Exercise requirements
Your answer should hold exactly the lines beginning with the one that contains "Image resolution: width=562" and ending with the last line of the material, both included. Leave every picture out.

Material for this exercise

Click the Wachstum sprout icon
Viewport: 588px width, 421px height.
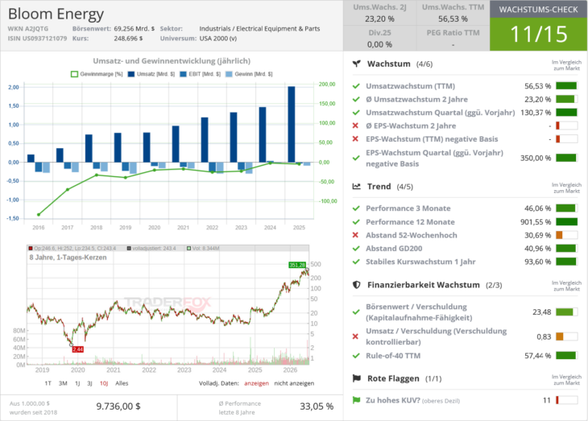click(x=356, y=64)
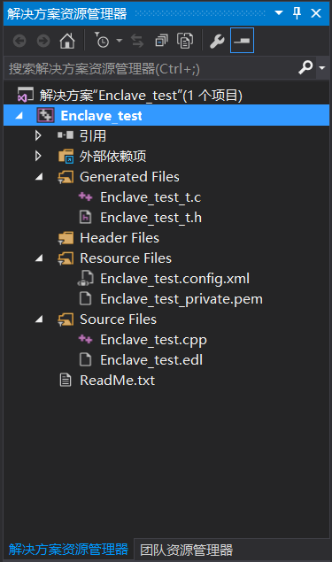The height and width of the screenshot is (562, 332).
Task: Open the Pending Changes Filter clock icon
Action: 102,41
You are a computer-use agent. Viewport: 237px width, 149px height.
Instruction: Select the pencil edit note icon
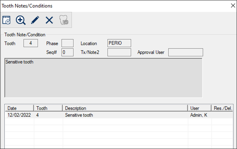35,20
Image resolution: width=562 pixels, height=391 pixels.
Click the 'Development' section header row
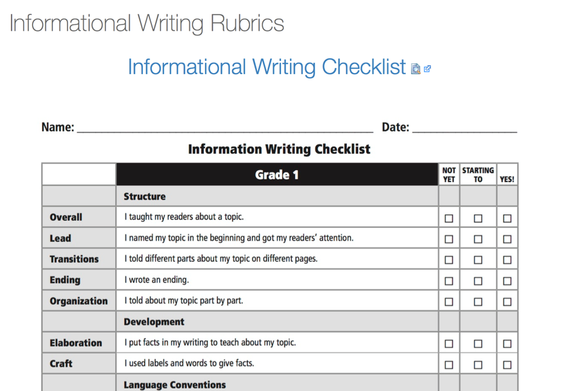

Answer box
Image resolution: width=562 pixels, height=391 pixels.
Click the 'Development' section header row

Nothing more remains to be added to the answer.